- **WHAT YOU ARE ASKED TO DO**: Find how many lines in the entries below carry the word "width" and answer with only that figure.

- **LISTED ENTRIES**:
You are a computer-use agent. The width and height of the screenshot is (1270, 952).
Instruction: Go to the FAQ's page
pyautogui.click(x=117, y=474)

==

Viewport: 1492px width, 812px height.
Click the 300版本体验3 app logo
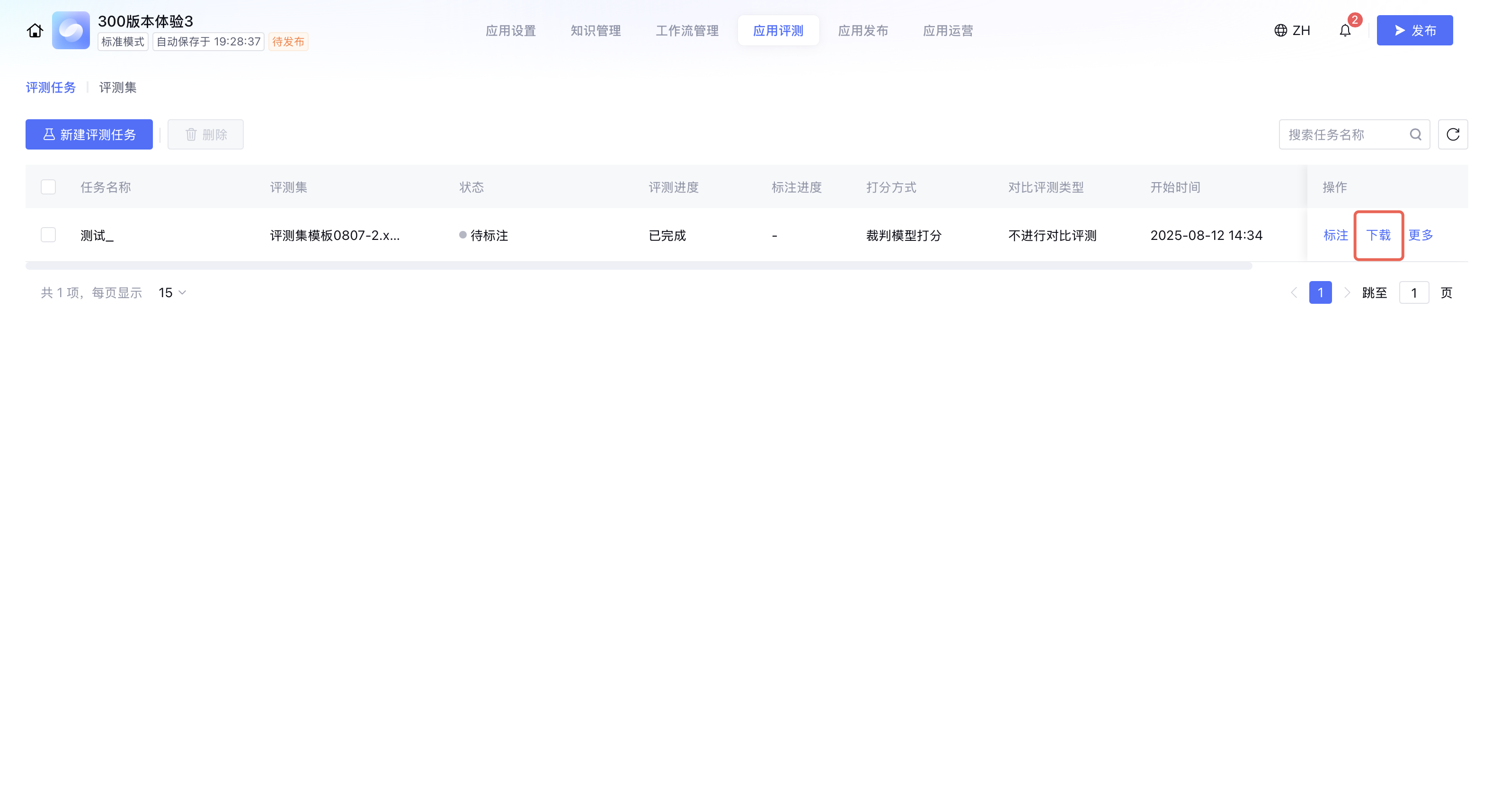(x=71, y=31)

- **RESULT OF THIS EXERCISE**: 2